Scientology Disaster Response Helps Peru Recover from Devastating Floods

This year’s El Niño brought relentless rains to Peru’s desert coast, creating havoc through flooding and mudslides that have decimated the country and neighboring Ecuador and Colombia, killing hundreds and displaced thousands more.

When a freak weather system brought devastating flooding and mudslides to Peru, the Scientology Volunteer Ministers (VMs) and their partners, Los Topos search and rescue specialists and CINAT (Colombia Circle of Aid Technicians) EMTs, responded at once with the help of the International Association of Scientologists.

Intense rains cause rivers to swell and overflow their banks, flooding towns and cities and collapsing more than 100 bridges. Some 11,500 houses have collapsed, another 12,000 are uninhabitable and the floods have blocked or damaged roads and railways, severely hampering rescue operations.

With some 400 hospitals significantly damaged, it has also added to the challenge of caring for the injured and ill.

On their arrival, the VM team met with disaster response officials who requested they go to one of the worst-hit locations, the coastal city of Trujillo in northwestern Peru, a metropolitan area of more than 680,000.

The main bridge into the city was damaged by the flooding and other access roads were closed, making transporting needed supplies to the city a severe problem. Flooding had devastated the entire city including its historic city center. The thriving metropolis had been brought to a standstill. The city’s water system was also compromised, and floods had breached the waste treatment system. Homes were flooded with water and sewage.

The VMs cleared mud and debris from homes of those unable to help themselves, including seniors and mothers with small children.

In their first week in Peru, working in the emergency medical center, the VMs and CINAT delivered first aid and medical care to hundreds of people.
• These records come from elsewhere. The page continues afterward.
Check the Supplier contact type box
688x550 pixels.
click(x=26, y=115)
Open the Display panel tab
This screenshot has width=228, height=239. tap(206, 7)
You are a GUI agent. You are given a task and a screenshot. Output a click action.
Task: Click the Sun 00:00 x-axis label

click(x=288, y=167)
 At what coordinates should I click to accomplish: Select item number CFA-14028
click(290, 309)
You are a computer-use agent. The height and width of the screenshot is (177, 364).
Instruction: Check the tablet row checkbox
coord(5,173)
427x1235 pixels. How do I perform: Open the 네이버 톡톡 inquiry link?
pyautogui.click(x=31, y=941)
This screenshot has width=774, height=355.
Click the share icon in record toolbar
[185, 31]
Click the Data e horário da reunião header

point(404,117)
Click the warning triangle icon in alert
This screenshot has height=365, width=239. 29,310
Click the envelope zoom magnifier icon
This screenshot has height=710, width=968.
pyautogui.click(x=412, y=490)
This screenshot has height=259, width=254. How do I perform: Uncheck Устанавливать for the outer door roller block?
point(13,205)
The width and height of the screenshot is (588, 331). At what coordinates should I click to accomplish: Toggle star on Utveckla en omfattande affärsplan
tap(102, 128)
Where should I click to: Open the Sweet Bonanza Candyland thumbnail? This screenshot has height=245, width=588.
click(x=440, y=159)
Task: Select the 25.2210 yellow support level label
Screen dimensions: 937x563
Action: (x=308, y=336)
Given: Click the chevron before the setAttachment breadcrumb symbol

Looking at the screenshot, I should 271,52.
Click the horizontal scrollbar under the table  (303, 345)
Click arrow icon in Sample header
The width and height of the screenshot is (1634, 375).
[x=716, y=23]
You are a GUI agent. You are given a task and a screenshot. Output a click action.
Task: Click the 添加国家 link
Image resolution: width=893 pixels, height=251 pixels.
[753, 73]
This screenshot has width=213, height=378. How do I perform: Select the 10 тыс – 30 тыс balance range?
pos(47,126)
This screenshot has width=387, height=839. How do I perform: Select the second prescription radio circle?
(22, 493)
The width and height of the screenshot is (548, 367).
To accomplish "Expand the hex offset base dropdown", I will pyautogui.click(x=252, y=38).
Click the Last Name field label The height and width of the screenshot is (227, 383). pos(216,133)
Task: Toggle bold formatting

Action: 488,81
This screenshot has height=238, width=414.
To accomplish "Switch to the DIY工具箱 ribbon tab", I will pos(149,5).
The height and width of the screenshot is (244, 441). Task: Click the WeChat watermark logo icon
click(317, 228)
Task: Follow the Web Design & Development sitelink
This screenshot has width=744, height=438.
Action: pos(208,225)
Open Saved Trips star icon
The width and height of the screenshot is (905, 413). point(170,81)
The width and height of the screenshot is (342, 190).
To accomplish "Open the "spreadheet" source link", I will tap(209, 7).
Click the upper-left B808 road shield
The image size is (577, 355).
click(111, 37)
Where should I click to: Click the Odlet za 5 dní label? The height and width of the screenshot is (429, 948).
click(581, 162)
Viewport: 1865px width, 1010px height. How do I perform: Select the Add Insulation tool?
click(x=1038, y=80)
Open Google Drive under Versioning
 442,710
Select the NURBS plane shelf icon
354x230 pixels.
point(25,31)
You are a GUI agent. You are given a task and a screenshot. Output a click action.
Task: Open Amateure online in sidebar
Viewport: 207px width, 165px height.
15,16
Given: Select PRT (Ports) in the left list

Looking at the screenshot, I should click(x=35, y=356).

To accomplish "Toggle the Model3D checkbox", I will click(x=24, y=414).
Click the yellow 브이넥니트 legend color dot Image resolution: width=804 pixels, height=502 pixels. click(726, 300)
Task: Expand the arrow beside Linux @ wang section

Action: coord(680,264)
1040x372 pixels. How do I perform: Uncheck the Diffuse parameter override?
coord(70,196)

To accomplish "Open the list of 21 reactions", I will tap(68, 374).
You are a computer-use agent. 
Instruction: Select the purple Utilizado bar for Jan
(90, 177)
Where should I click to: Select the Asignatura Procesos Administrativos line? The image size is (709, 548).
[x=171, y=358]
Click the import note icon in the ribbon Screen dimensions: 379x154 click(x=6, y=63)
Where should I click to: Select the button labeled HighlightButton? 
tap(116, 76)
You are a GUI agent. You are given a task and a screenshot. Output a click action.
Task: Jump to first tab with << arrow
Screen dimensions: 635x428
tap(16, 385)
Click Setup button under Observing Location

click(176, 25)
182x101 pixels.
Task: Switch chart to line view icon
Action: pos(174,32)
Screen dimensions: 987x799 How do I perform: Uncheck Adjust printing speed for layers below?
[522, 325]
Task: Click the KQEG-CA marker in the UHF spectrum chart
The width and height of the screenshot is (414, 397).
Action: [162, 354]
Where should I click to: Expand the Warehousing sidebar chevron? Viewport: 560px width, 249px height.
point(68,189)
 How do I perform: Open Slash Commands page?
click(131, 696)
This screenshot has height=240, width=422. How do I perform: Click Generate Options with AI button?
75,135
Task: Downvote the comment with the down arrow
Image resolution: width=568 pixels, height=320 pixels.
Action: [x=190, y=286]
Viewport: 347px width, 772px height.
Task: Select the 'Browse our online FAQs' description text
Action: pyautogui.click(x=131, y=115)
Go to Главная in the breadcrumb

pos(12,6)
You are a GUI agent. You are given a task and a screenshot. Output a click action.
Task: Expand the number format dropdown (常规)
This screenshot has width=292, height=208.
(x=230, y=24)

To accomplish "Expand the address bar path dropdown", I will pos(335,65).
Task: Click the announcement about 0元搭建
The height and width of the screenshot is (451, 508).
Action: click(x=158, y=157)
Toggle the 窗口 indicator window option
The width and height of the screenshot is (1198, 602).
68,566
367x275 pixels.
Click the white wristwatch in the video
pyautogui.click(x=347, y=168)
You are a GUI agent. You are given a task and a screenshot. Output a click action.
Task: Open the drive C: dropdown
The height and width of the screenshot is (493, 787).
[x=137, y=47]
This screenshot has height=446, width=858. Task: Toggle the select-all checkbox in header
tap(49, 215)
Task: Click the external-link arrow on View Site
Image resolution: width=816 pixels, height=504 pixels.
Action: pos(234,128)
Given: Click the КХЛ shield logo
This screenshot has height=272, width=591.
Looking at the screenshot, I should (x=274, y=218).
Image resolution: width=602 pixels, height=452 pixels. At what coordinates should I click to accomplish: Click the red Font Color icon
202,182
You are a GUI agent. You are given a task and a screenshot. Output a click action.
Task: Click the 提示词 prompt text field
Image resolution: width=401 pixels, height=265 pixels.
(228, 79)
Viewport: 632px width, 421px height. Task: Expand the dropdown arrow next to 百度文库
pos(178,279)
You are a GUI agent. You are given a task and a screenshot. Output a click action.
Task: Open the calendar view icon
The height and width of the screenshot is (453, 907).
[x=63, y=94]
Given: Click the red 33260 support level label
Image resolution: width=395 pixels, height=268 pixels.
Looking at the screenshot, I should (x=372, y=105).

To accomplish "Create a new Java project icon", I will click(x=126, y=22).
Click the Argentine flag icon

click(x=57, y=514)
But the flooding continued to ravage the country and the VMs were awakened in the middle of the night by a Peruvian general, calling to request their help with the evacuation of the city of El Pedregal. Military transportation brought the search and rescue-trained Volunteer Ministers and Los Topos to the city where they evacuated people from their homes, including a family of four and their two-month-old baby.

In Porvenir, one of the hardest-hit areas, VMs cleaned mud from houses and provided assists—techniques developed by Scientology Founder L. Ron Hubbard to help people recover from stress and trauma. They worked side by side with CINAT who treated those with wounds or infections.

Los Topos also deployed to set up a camp in the desert at Santa Rosa. Only 10 percent of the 8,000 victims had shelter from the sun and mosquitoes. As many as three families were sharing a single tent. Lack of water was also a major problem. An air force helicopter brought Los Topos and a team of VMs to the camp, where they provided emergency medical care and built temporary housing.

The Scientology Peru Disaster Response continues. Volunteer Ministers will remain in the area until the crisis is over.

A global network of Volunteer Ministers mobilizes in times of man-made and natural disasters, answering the call wherever needed. Collaborating with some 1,000 organizations and agencies, they have utilized their skill and experience in providing physical support and spiritual aid at hundreds of disaster sites.

The motto of the Scientology Volunteer Minister is “Something can be done about it.” The program, created in the mid 1970s by L. Ron Hubbard and sponsored by the Church of Scientology International as a religious social service, constitutes one of the world’s largest international independent relief forces.

The Scientology religion was founded by author and philosopher L. Ron Hubbard. The first Church of Scientology was formed in Los Angeles in 1954 and the religion has expanded to more than 11,000 Churches, Missions and affiliated groups, with millions of members in 167 countries.